Dynamic Biasing for Improved On-Orbit Total-Dose Lifetimes of Commercial
Electronic Devices
Abstract
The survivability of microelectronic devices in ionizing radiation
environments drives spacecraft design, capability, mission scope, and
cost. This work exploits the periodic nature of many space radiation
environments to extend device lifetimes without additional shielding or
modifications to the semiconductor architecture. We propose a technique
for improving component lifetimes through reduced total-dose
accumulation by modulating device bias during periods of intense
irradiation. Simulation of this “dynamic biasing” technique applied to
single-transistor devices in a typical low-Earth orbit results in an
increase of component life from 114 days to 477 days (318% improvement)

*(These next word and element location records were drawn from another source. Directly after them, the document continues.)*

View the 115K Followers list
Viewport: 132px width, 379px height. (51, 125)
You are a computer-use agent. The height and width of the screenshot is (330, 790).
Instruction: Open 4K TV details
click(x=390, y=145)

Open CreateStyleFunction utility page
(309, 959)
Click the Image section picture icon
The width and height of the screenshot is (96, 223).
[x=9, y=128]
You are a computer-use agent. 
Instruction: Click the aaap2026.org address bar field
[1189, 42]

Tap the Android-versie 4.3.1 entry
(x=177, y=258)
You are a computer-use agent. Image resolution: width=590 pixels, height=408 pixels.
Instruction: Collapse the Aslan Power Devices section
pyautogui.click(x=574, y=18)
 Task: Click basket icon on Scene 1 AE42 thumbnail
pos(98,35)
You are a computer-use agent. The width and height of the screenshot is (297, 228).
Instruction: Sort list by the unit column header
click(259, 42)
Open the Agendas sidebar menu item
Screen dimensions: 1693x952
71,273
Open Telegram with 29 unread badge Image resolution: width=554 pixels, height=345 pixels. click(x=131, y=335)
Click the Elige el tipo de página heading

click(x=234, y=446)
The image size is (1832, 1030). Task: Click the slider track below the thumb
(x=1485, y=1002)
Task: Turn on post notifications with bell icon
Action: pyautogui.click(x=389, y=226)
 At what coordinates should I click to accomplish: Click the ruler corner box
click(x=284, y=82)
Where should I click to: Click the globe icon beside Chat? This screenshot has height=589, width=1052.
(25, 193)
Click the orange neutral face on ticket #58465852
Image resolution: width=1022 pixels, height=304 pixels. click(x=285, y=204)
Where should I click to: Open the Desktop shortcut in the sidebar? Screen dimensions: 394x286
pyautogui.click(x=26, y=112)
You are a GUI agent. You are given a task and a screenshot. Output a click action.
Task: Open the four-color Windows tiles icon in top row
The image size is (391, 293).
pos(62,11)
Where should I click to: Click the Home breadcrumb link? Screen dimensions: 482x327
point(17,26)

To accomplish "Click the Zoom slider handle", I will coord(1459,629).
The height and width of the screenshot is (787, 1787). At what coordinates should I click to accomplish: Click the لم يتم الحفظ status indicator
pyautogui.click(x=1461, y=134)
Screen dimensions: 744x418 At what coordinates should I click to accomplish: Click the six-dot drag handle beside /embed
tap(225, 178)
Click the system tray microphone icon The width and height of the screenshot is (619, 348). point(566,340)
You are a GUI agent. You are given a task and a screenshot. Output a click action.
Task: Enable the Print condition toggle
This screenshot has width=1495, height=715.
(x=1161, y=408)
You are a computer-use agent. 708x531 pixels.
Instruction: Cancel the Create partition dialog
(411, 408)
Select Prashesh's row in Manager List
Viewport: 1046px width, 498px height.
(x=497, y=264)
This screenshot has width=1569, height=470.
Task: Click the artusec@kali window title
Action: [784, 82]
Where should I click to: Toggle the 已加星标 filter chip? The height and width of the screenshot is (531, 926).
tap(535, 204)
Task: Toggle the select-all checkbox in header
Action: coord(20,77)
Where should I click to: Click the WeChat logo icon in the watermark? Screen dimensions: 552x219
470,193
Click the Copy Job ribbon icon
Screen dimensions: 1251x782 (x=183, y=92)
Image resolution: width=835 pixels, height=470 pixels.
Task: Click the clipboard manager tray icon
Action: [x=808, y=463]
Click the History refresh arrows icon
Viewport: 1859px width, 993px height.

at the expense of 5% down time (95% duty cycle). The biasing technique
is also experimentally demonstrated using gamma radiation to study three
commercial devices spanning a range of integrated circuit complexity in
109 rad/min and 256 rad/min dose rate conditions. The demonstrated
improvements in device lifetimes using the proposed dynamic biasing
technique lays a foundation for more effective use of modern
microelectronics for space applications. Analogous to the role real-time
temperature monitoring plays in maximizing modern processor performance,
the proposed dynamic biasing technique is a means of intelligently
responding to the radiation environment and capable of becoming an
integral tool in optimizing component lifetimes in space.